Responsibility Codex (single process) Temporal
Conversation history Session.state Session::new_minimal() in workflow
Prompt building Session methods Same Session methods in workflow
Model calls Session.services.model_client model_call activity (uses ModelClient)
Tool execution Session.services (shell, sandbox) tool_exec activity (subprocess/file I/O)
Event delivery Session.event_sink (channel) BufferEventSink + query polling
Persistence Session.services.rollout (files) Temporal workflow history (built-in)
Fault tolerance None (process dies = state lost) Workflow replay (automatic)
Auth Session.services.auth_manager Worker env var (OPENAI_API_KEY)
Entropy System random + clock Deterministic TemporalRandomSource / TemporalClock

Codex-Core Extension Points (already done)

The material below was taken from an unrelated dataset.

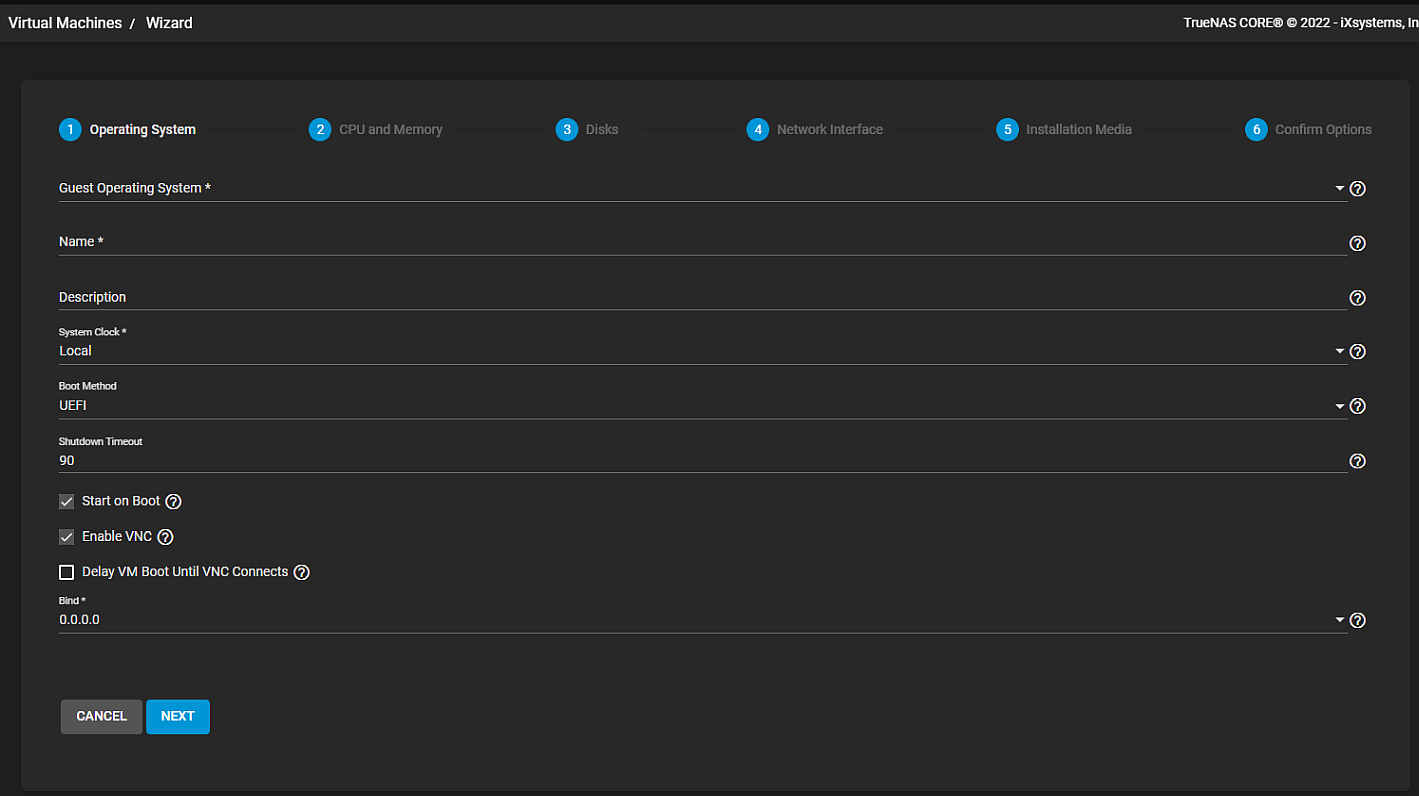Check Delay VM Boot Until VNC Connects
The image size is (1419, 796).
(67, 573)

No SessionCore extraction needed. The following traits/abstractions are already in place:

  1. EventSink trait — pluggable event delivery (ChannelEventSink / BufferEventSink)
  2. StorageBackend trait — pluggable rollout persistence (RolloutFileStorage / InMemoryStorage)
  3. ModelStreamer trait — pluggable model calls (generic on try_run_sampling_request)
  4. ToolCallHandler trait — pluggable tool execution (generic on try_run_sampling_request)
  5. EntropyProviders — pluggable random/clock via task-local ENTROPY
  6. AgentSession trait — pluggable agent backend for TUI
  7. Session::new_minimal() — zero-service constructor for external harnesses
  8. Config::for_harness() — zero-I/O config constructor

Codex-Temporal Implementation

Workflow

  • Uses Session::new_minimal() to hold conversation state
  • Approval decisions via ExecApprovalRequest signal + wait_condition

Activities

  • model_call — uses codex ModelClient / ModelClientSession
  • dispatch_tool — builds a ToolRouter from ToolsConfig and dispatches any tool call through the standard codex routing pipeline (ToolRouter::dispatch()), so all built-in tools (shell, apply_patch, read_file, list_dir, grep, etc.) are supported without per-tool handler code

MCP Server Management

MCP server connections are managed by HarnessMcpManager (in mcp.rs), which holds persistent RmcpClient connections to user-configured MCP servers. It supports tool discovery (returning qualified tool names like mcp__server__tool) and tool execution within activities. Elicitation requests from MCP servers are captured and surfaced to the workflow for approval.

Future: Worker-Level State for Persistent Processes

Some codex features require long-lived processes that outlive individual activity calls: PTY sessions, JS REPL kernels. Activities are stateless one-shot functions — they can't hold a subprocess or connection open between invocations.

The planned solution is worker-level state: the worker process would own persistent resources (PTY sessions, JS REPL kernels, sandbox config), and activities would access them by reference. This would require sticky task routing — assigning each workflow to a specific worker — which is the natural model for a coding agent since the worker runs on the machine with the code.

This is not yet implemented. Currently, MCP connections are the only persistent resource, managed at the activity level by HarnessMcpManager.

See REFACTORING.md for known code quality improvements.